• [Document text]
[Start of section]

Purchase Price and Terms of Payment
1. The Purchase Price of the Shares has been agreed between the Parties to be
CZK 5,500,000 (in words: five million five hundred thousand Czech crowns),
and shall be payable within 14 (in words: fourteen) days after the signing
of this Agreement.
2. As the date of payment shall be considered the day on which the respective
sum pursuant to the point 1. will be credited to the Seller's Account No.
53034-861/0100, variable symbol (v. s.) No.: 471116871, constant symbol (k.
s.) No.: 3058 in Komercni banka Praha, SWIFT CODE: KOMB CZ PP or to a
different account the details of which the Seller shall provide to the
Purchaser no later than at the time of signing of this Agreement.
3. If the Purchaser is in delay with the payment of the Purchase Price, the
Purchaser would be obliged to pay an interest of 0.04 % for each day of
delay.

[End of section]

• [Collected material]
[Start of section]

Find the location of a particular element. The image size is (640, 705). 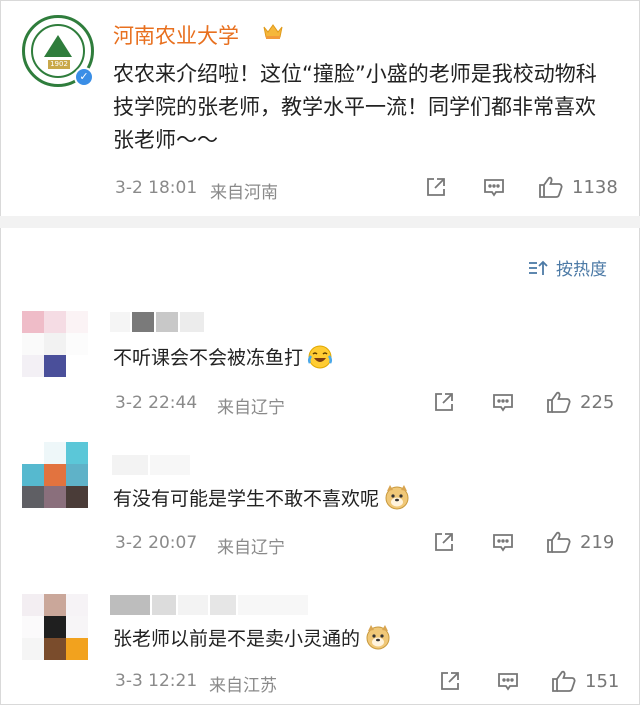

comment-text-3: 张老师以前是不是卖小灵通的 is located at coordinates (252, 637).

[End of section]

• [Task instructions]
1 > Based on the purchase price clause, do the following statements agree with it? Answer each with yes or no and quote the words that decide it.
(a) The Purchase Price is payable within fourteen days after the Agreement is signed.
(b) The date of payment is the day on which the Purchaser sends the sum.
(c) A Purchaser in delay owes interest of 0.4 % for each day of delay.
2 > From the purchase price clause, extract word for word the passage that opens with the words containing "Purchase Price and" and closes with "Seller's Account No.".
3 > Continue the purchase price clause, starting after its final sentence.

• [Solved problems]
1 >
(a) Yes: "shall be payable within 14 (in words: fourteen) days after the signing of this Agreement"
(b) No: "the day on which the respective sum pursuant to the point 1. will be credited to the Seller's Account"
(c) No: "an interest of 0.04 % for each day of delay"

2 >
Purchase Price and Terms of Payment
1. The Purchase Price of the Shares has been agreed between the Parties to be
CZK 5,500,000 (in words: five million five hundred thousand Czech crowns),
and shall be payable within 14 (in words: fourteen) days after the signing
of this Agreement.
2. As the date of payment shall be considered the day on which the respective
sum pursuant to the point 1. will be credited to the Seller's Account No.

3 >
III.
The Seller's Obligations
1. The Seller is obliged within 10 (in words: ten) days after the signing of
this Agreement to endorse on the back of the Share Certificate the transfer
of the Shares with all the required details stipulated in Section 156 of
Act No. 513/1991 Coll., the Commercial Code, and Section 11 and the
following Sections of Act No. 191/1950 Coll., the Bills of Exchange Act and
to give the Shares to the Purchaser at the Seller's office at Xxxxx 0,
Xxxxxxx 00.
2. A record shall be made of the procedures carried out under paragraph 1,
shall be signed by the Seller and the Purchaser, and their signatures shall
be notarised.
4. The Seller shall notify the Company of the Share transfer within 3 (in
words: three) days of the day on which it delivers the Shares to the
Purchaser.
5. If the Seller was under the obligation to obtain any approval with the sale
of the Shares, the Seller hereby declares that all such approvals have been
obtained.
IV.
The Purchaser's Obligations
1. The Purchaser shall in all respects grant its co-operation to the Seller to
support the Seller in meeting its obligations under Article III. hereof.
2. The Purchaser shall notify the Company of the Share transfer within 3 (in
words: three) days from the day on which the Shares are delivered to the
Purchaser.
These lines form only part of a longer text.